I flew up last night and this morning I joined Sheila Duffy (ASH Scotland), Linda Bauld (Cancer Research) and Andy Morrison (New Nicotine Alliance) giving evidence to the Scottish Parliament's Health and Sport Committee.
The subject was the Health (Tobacco, Nicotine etc. and Care) (Scotland) Bill, stage one of which covers e-cigarettes and smoking in hospital grounds.
I posted Forest's submission here last month so I won't go through it again.

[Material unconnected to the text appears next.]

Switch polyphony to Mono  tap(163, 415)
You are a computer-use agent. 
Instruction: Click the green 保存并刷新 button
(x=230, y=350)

Suffice to say I was a little concerned the hospital issue might get sidelined in favour of a much longer discussion about e-cigarettes.
Thankfully that didn't happen. What happened was even better. Cue the Scotsman:
The prospect of a blanket smoking ban on all hospital grounds in Scotland has come under fire from Nationalist backbenchers who say it would infringe patients’ “human rights.”
Nationalist MSP Richard Lyle said: “I’m a smoker and think people should be able to smoke outside hospital - but maybe at a 100 yard radius from the hospital entrance.”
He suggested shelters could be set up in hospital grounds so people can “exercise their human right to do as they wish and have a cigarette.”
He added: “I want to have a situation where...we respect people who do want to smoke and respect people who don’t want smoking at the entrances.”
Another SNP MSP, Mike McKenzie, suggested that the measure would effectively see smokers forced to go “cold turkey” as it would leave many with a “real, practical problem” in being able to smoke.
See Smoking ban in hospital grounds attacked by MSPs (Scotsman).
Naturally their comments were music to my ears so I piled in as well. According to the BBC:
Plans to make smoking in hospital grounds a statutory offence have been branded "inhumane, petty and vindictive" by a pro-smoking (sic) group.
Simon Clark from Forest made the remark while giving evidence to Holyrood's health committee.
Mr Clark told MSPs: "Going to hospital as a patient or a visitor can be a very stressful experience. It's also quite stressful for many members of staff.
"To ban smoking on all hospital grounds, we think, is totally inhumane, it's totally vindictive, it's petty, far pettier actually than banning smoking in pubs. At least people can still go outside.
"To extend it to entire hospital sites, we think, is absolutely outrageous."
We discussed e-cigs too but it was the hospital story that made all the headlines. For example:
It even made tonight's Reporting Scotland (BBC1) at 6.30 and 10.25.
One thing I must correct is a remark attributed to me by the Press Association and repeated in several newspapers.
According to the PA I suggested 'designated shelters or a 100-yard no-smoking zone would be more appropriate' than a total smoking ban.
That's not quite right. The 100-yard figure was Richard Lyle's idea. I accepted there was a case for banning smoking around hospital entrances but I would never support a 100-yard exclusion zone around hospital buildings.
As I recall I specifically declined to put any distance on an exclusion zone. Instead I said there should be no 'one-size fits all' approach because hospital grounds vary enormously in size and it should be up to the hospital administrators, not central government, to decide on the exact policy.
That one error aside, I'm pretty pleased with the coverage.
Tomorrow I'm travelling to Cork via Dublin to meet Forest Eireann's John Mallon and our new Dublin-based media and public affairs manager Terence Cosgrave.
John has also been busy today. See Smokers group hits out at proposal for 50 cent hike on pack of cigarettes (Newstalk).